As already mentioned gold in a solder joint is not a good thing, some of the gold from the pad gets dissolved into the solder during liquidus.
This mixing of gold into the solder makes et more brittle, there by increasing the probability for broken solder joints
for a typical ENIG surface the gold layer is between 4um and 6 um thick, and the amount of gold dissolved into the solder joint is very small, this does not really weaken the joint much, but if you add gold to just around 10 - 12 um then you have enough gold in the mixture to have a severely weakened solder joint. (luckily gold is expensive and PCB manufactures keep the layers as thin as possible)

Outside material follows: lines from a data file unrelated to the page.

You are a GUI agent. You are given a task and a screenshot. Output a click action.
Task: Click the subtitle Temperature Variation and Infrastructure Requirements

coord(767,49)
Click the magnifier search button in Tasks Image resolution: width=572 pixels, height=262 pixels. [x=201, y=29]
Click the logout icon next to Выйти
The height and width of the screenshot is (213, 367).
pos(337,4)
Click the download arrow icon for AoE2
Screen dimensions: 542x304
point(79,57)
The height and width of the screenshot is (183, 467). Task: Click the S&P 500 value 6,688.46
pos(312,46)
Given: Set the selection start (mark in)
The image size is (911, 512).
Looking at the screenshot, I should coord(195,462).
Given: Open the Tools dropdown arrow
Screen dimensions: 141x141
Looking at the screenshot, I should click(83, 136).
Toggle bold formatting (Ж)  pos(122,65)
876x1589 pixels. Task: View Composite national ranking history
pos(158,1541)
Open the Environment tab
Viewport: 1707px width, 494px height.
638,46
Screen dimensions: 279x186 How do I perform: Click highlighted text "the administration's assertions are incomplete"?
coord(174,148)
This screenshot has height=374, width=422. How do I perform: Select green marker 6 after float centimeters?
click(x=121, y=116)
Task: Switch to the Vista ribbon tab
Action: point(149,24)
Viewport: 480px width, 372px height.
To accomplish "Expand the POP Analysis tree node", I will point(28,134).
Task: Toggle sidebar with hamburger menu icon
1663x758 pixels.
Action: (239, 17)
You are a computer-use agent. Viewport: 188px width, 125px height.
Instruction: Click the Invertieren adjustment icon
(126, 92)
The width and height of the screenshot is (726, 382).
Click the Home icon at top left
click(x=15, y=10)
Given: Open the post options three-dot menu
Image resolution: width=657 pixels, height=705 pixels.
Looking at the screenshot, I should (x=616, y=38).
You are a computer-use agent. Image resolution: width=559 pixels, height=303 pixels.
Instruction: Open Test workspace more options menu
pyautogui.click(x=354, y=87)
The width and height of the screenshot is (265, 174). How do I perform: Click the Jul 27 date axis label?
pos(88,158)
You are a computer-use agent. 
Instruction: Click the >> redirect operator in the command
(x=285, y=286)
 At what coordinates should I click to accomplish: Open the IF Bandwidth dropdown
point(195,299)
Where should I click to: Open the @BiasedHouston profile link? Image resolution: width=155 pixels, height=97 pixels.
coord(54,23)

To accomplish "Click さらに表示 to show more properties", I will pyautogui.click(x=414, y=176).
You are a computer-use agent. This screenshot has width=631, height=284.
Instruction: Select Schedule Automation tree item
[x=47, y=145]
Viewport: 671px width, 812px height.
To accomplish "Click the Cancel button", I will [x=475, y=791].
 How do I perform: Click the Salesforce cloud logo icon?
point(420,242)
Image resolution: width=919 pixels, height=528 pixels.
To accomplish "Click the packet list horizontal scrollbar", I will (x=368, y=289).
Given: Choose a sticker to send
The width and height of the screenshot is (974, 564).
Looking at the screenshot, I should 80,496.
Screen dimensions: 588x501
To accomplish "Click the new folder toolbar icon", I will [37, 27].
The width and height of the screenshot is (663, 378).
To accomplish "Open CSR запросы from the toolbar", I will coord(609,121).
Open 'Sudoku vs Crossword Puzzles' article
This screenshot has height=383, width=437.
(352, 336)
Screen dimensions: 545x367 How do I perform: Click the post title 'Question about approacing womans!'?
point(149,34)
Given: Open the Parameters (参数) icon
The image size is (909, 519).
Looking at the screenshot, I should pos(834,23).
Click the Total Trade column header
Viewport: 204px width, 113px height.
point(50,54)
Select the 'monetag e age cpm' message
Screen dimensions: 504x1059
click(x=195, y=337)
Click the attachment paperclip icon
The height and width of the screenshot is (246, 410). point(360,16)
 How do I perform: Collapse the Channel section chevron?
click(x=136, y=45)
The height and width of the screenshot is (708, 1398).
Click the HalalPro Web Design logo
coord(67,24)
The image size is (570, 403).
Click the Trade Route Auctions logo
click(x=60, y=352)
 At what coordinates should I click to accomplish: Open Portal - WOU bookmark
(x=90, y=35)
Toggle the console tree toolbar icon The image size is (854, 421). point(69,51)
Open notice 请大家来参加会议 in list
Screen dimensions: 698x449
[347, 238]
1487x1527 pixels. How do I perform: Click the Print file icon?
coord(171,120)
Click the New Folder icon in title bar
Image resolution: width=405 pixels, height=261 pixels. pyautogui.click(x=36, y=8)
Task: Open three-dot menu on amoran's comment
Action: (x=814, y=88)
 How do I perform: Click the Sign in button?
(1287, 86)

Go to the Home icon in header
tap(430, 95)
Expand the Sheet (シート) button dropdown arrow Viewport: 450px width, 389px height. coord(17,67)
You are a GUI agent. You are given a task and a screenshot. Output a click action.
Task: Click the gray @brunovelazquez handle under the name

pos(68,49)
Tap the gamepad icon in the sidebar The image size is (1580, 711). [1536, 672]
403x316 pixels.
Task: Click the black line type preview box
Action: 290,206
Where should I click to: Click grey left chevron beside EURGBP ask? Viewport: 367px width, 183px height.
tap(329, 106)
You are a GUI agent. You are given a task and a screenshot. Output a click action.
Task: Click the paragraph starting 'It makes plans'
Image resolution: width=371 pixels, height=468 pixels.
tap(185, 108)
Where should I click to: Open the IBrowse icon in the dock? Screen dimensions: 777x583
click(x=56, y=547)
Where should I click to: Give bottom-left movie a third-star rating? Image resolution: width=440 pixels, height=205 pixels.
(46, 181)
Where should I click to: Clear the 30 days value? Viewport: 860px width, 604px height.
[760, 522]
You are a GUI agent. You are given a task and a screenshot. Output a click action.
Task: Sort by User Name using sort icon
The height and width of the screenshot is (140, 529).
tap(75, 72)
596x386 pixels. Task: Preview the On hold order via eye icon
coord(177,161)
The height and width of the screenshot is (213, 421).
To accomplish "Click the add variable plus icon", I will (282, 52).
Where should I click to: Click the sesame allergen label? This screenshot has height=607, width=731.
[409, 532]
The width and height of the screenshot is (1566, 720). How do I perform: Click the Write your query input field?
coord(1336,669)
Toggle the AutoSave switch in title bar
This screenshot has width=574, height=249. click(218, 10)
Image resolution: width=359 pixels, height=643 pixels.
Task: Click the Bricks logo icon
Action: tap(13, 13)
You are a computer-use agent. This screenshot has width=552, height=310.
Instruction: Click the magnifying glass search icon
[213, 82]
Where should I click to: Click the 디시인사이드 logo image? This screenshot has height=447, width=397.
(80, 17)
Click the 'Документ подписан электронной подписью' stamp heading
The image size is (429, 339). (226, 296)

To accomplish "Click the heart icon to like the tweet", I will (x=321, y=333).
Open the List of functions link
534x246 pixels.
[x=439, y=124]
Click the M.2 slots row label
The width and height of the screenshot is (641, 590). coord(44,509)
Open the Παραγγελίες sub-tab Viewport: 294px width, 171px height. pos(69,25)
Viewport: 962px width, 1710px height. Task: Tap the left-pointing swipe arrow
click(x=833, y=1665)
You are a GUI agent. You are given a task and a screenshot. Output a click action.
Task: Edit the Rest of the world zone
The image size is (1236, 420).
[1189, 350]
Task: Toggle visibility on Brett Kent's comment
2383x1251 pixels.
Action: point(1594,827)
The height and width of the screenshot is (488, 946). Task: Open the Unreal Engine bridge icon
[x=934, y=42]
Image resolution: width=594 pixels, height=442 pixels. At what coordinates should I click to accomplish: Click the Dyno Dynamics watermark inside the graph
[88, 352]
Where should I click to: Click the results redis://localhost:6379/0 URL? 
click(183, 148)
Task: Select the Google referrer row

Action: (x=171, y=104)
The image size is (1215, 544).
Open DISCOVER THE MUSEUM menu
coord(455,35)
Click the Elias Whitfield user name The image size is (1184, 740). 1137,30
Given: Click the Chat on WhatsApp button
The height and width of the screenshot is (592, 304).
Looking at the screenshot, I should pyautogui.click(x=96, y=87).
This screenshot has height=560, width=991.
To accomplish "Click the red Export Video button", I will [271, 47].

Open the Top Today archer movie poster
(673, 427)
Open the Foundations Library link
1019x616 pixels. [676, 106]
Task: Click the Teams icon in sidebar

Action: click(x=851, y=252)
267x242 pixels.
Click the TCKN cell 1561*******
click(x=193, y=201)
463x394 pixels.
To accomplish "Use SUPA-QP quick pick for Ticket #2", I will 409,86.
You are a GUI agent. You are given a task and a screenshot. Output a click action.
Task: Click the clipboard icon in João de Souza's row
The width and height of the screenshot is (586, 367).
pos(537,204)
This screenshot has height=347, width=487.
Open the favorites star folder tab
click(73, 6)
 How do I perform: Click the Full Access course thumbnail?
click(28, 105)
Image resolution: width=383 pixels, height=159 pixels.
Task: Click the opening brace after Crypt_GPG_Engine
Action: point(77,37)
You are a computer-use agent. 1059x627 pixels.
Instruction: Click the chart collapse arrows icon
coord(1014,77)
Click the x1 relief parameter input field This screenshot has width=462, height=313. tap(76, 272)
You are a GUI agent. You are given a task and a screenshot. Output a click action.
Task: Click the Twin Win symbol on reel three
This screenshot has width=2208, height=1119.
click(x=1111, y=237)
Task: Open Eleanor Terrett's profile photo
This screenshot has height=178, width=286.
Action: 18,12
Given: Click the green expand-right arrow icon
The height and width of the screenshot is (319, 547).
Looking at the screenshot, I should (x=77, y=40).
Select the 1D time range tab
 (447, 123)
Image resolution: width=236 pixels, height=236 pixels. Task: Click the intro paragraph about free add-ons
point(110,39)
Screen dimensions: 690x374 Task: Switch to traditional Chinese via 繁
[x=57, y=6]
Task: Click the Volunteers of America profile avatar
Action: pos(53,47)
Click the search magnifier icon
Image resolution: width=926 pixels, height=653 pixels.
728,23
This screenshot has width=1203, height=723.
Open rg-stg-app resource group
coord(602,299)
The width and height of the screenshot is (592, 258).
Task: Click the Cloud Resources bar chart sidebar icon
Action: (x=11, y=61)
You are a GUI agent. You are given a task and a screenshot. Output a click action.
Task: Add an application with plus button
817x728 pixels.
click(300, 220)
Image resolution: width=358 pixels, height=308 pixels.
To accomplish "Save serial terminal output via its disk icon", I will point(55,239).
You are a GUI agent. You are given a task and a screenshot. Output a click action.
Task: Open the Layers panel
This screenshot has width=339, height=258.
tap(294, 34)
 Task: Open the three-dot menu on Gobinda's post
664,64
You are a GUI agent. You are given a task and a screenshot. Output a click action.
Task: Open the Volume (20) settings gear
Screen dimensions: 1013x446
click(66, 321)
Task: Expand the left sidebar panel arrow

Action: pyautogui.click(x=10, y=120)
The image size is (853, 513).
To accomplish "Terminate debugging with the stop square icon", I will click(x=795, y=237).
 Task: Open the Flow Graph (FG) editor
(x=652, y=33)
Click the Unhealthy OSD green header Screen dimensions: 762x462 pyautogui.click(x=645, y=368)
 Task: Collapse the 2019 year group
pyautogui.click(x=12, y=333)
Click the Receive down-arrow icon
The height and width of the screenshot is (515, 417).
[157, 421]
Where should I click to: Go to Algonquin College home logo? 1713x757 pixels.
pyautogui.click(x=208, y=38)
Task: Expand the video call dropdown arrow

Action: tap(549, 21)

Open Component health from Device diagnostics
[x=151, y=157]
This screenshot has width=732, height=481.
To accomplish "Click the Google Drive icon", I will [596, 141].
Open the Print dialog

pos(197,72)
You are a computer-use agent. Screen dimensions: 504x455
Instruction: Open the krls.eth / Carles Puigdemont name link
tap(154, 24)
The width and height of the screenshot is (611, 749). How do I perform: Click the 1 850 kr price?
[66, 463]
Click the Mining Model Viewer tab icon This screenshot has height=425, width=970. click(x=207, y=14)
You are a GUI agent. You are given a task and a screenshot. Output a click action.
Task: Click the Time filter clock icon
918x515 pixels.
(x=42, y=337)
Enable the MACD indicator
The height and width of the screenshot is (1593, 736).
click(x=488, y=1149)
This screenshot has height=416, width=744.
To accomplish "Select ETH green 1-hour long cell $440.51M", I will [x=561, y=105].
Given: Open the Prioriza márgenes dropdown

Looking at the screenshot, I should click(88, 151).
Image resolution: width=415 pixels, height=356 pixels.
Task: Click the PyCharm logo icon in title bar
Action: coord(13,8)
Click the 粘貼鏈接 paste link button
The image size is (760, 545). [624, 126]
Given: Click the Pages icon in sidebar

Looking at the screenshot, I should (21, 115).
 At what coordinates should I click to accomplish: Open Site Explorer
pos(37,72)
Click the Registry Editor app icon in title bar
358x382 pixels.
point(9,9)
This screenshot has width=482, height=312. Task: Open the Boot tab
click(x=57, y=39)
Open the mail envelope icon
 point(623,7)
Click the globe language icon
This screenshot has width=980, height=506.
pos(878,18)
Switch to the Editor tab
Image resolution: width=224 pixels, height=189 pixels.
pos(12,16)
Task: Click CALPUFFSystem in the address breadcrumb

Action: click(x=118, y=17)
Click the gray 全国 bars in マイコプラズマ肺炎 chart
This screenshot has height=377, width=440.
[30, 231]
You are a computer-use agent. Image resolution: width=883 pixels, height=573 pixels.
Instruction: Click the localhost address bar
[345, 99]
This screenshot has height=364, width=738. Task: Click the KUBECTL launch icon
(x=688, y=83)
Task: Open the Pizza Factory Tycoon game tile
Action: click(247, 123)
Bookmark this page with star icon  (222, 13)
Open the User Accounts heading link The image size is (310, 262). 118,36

so don't solder on galvanic gold this kind of pads are for edge connectors and spring connections only.
I have been involved with a compagny where running 5-20 million PCB's trough the solder oven was the norm. and they always used OSP (organic surface protection) this was the only thing that could keep the BGA's from popping of the PCB when some stress was introduced into the PCB
HASL was not an option due to all the BGA components, some even stacked - big problems with co-planarity of the HASL surface
so for general Electronics stuff, where the chassis of the equipment can keep stress away from the PCB then ENIG is a reasonable bet, with HASL also ok if you don't have to place parts with co-planarity issues.
If you can handle OSP, then go for it, but be aware of the demands regarding shelf life and humidity.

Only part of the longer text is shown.